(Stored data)
:::

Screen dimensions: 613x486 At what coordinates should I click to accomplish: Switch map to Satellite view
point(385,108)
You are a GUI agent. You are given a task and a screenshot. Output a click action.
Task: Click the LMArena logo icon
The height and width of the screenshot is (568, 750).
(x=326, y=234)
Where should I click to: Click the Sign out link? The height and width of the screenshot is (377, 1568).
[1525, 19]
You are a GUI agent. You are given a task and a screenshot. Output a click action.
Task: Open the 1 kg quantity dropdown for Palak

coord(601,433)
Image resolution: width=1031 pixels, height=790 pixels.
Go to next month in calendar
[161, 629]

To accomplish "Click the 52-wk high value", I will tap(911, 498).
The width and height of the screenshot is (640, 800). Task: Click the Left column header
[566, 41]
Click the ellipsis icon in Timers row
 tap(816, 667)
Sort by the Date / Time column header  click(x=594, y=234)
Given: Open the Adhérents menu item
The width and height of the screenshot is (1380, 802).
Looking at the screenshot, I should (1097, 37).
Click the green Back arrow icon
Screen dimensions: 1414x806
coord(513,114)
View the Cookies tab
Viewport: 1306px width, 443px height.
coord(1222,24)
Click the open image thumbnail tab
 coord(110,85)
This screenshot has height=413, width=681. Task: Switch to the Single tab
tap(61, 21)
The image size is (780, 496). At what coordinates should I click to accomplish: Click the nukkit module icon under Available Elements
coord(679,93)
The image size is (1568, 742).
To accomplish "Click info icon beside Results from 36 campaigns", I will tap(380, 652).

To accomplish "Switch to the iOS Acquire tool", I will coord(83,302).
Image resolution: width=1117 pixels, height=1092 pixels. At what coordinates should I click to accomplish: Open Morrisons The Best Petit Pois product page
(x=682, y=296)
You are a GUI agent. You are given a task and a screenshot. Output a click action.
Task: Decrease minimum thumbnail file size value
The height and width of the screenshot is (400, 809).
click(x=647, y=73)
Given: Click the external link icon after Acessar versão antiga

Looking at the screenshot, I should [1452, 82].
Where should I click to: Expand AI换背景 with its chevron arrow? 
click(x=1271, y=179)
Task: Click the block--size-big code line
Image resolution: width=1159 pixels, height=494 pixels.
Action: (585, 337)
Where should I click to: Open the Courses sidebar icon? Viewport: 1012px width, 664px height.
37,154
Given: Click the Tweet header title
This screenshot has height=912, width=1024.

:::

> [Problem statement]: Given the data above, which lines hold the string "will"? Return them.

> [Completed exercise]:
To accomplish "Click the 52-wk high value", I will tap(911, 498).
To accomplish "Click info icon beside Results from 36 campaigns", I will tap(380, 652).
To accomplish "Switch to the iOS Acquire tool", I will coord(83,302).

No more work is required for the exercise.